## Assignment
As the answer, give exactly the lines of the records below from the one with "whatisacustomerdataplatform (426, 391)" through the one with "I agree [button] (360, 2325)", ends included and pictures left out.

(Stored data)
=======

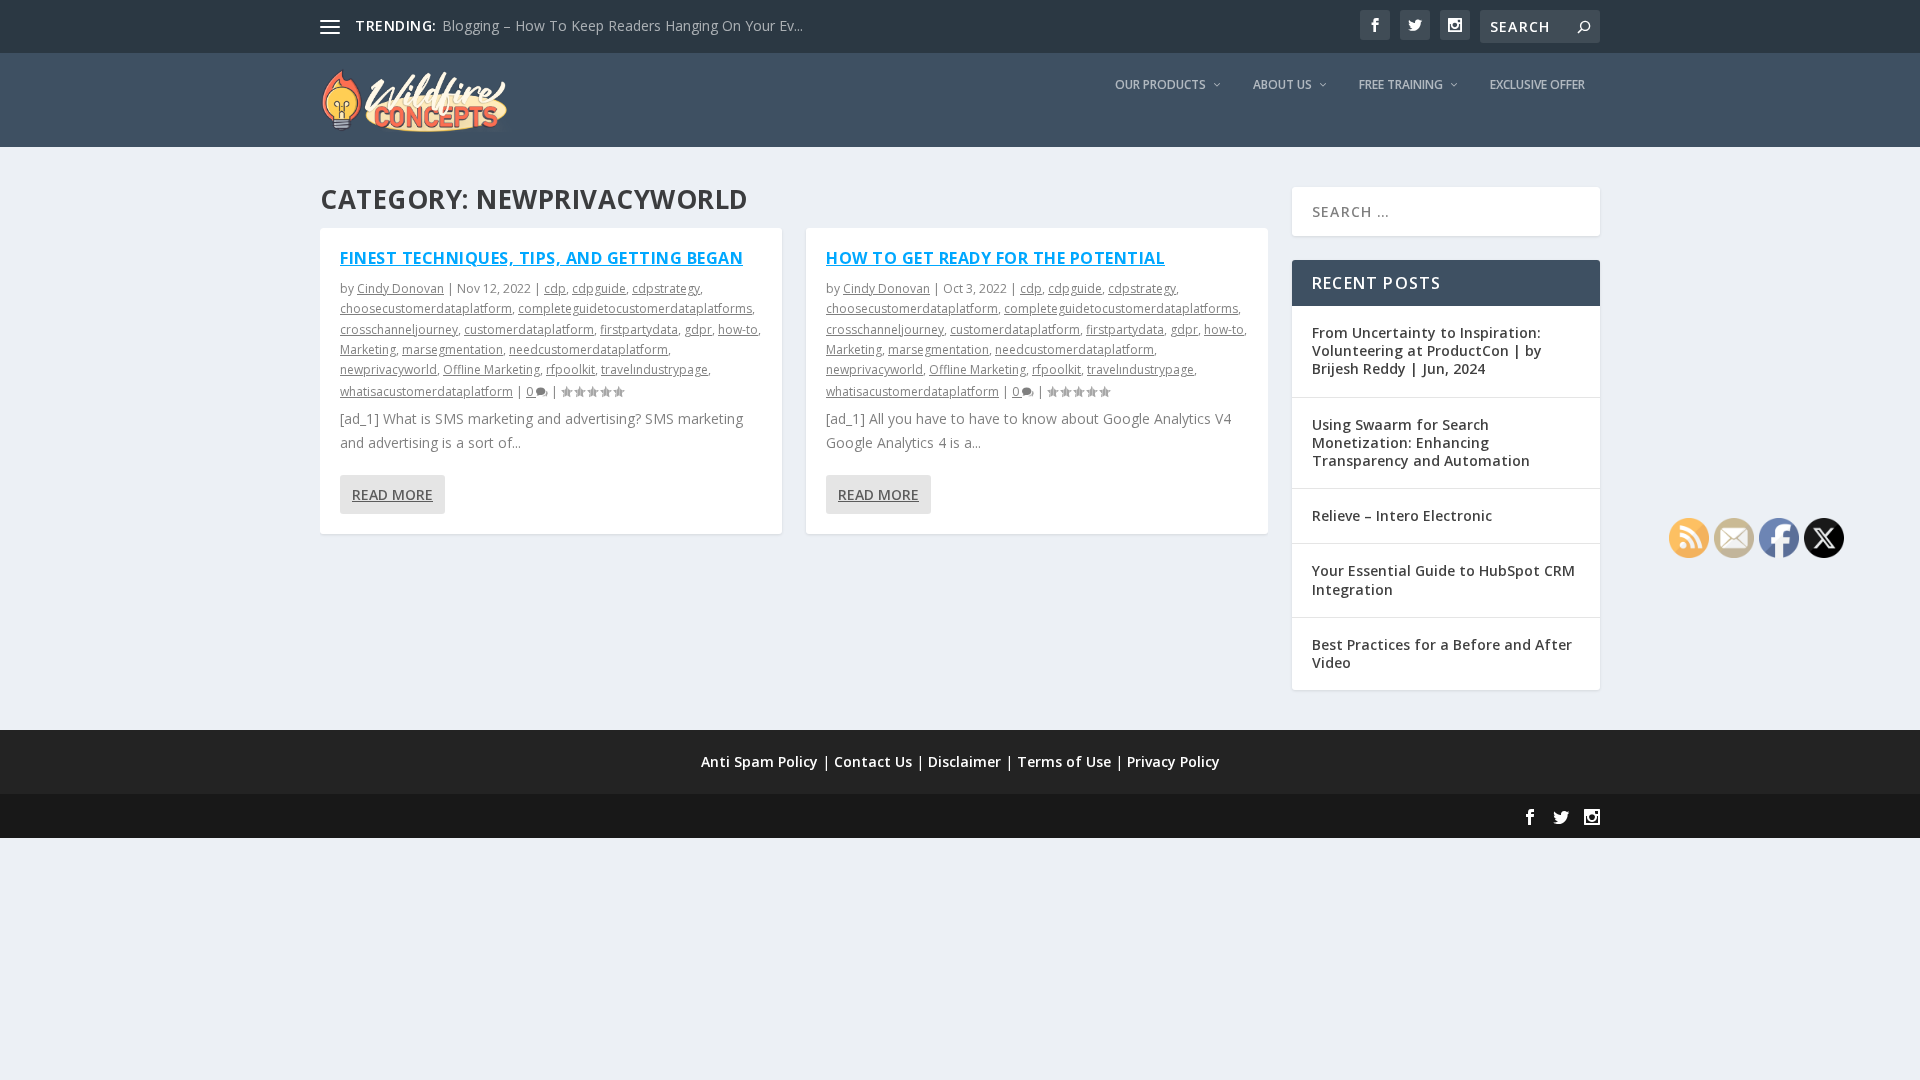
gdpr (698, 329)
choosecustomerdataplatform (426, 308)
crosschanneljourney (399, 329)
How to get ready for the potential (995, 258)
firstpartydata (639, 329)
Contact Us (873, 761)
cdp (555, 288)
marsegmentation (452, 349)
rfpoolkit (570, 369)
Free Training (1401, 85)
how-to (738, 329)
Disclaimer (964, 761)
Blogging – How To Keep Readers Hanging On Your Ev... (622, 25)
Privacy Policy (1173, 761)
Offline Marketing (491, 369)
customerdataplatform (529, 329)
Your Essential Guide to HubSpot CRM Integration (1443, 579)
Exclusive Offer (1537, 85)
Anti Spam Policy (759, 761)
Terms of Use (1064, 761)
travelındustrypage (654, 369)
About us (1282, 85)
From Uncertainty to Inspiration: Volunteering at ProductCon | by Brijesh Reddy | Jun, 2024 (1427, 350)
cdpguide (599, 288)
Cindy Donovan (400, 288)
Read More (392, 494)
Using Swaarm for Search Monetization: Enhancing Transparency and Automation (1421, 442)
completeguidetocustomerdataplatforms (635, 308)
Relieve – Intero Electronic (1402, 515)
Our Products (1160, 85)
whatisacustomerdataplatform (426, 391)
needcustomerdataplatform (588, 349)
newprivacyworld (388, 369)
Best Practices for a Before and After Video (1442, 653)
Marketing (368, 349)
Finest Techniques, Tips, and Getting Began (541, 258)
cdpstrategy (666, 288)
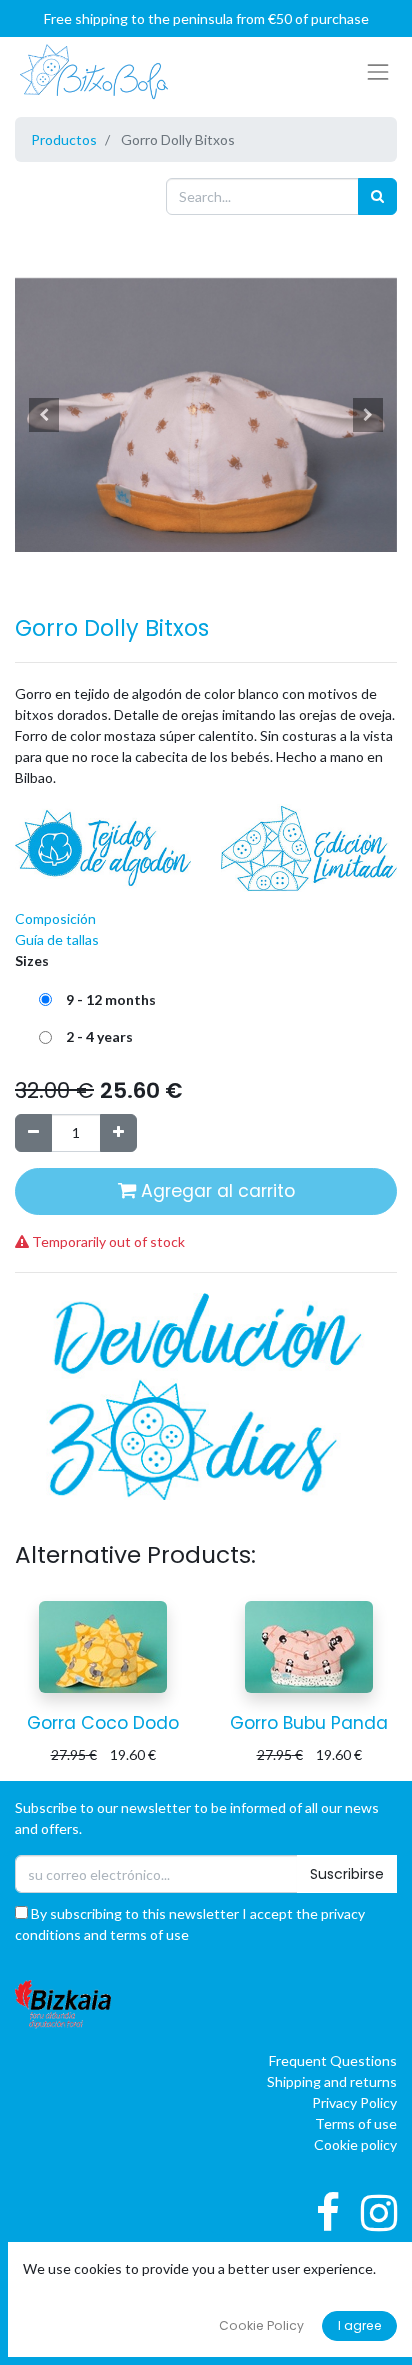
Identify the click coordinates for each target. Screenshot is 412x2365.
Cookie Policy (261, 2325)
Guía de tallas (57, 939)
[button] (43, 415)
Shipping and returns (332, 2081)
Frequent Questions (333, 2060)
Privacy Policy (354, 2102)
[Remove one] (33, 1132)
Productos (64, 139)
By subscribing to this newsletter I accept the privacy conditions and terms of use (190, 1924)
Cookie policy (355, 2144)
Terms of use (356, 2123)
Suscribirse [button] (347, 1874)
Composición (55, 918)
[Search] (377, 196)
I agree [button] (360, 2325)
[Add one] (118, 1132)
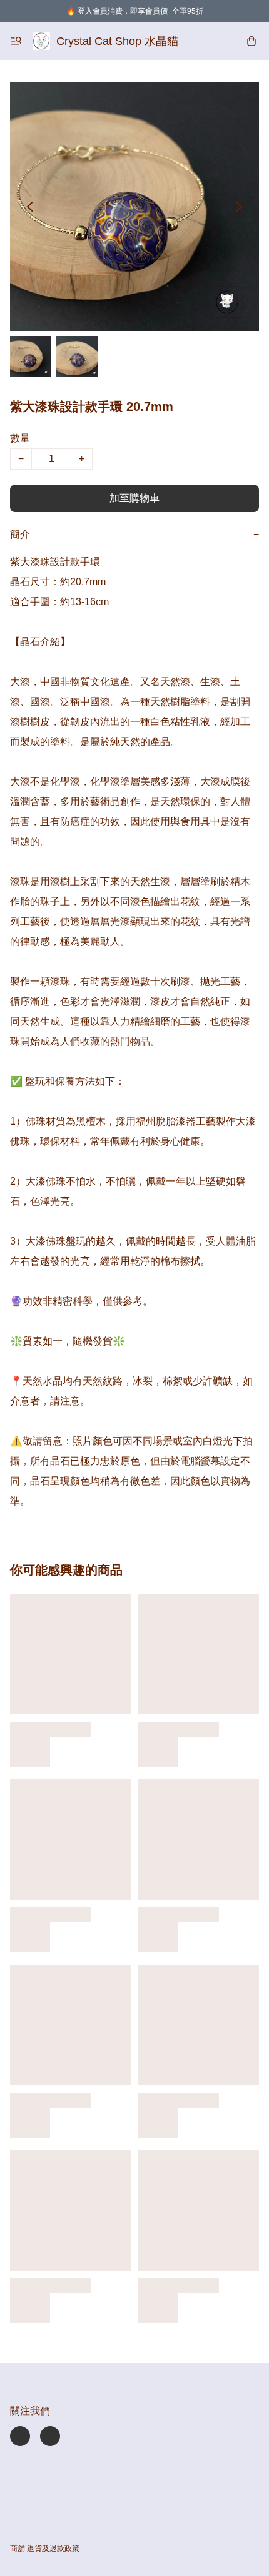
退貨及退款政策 (53, 2548)
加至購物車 (134, 498)
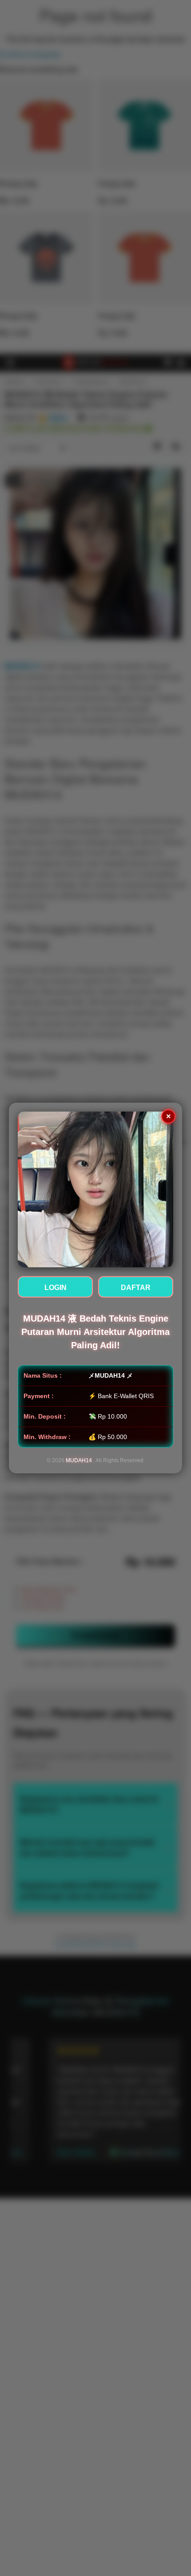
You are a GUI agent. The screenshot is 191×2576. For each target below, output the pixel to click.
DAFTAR (136, 1287)
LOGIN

=======

## Output for this exercise
whatisacustomerdataplatform (426, 391)
needcustomerdataplatform (588, 349)
newprivacyworld (388, 369)
Best Practices for a Before and After Video (1442, 653)
Marketing (368, 349)
Finest Techniques, Tips, and Getting Began (541, 258)
cdpstrategy (666, 288)
Identify the click coordinates for each target. Screenshot is 412x2365.
Cookie Policy (261, 2325)
Guía de tallas (57, 939)
[button] (43, 415)
Shipping and returns (332, 2081)
Frequent Questions (333, 2060)
Privacy Policy (354, 2102)
[Remove one] (33, 1132)
Productos (64, 139)
By subscribing to this newsletter I accept the privacy conditions and terms of use (190, 1924)
Cookie policy (355, 2144)
Terms of use (356, 2123)
Suscribirse [button] (347, 1874)
Composición (55, 918)
[Search] (377, 196)
I agree [button] (360, 2325)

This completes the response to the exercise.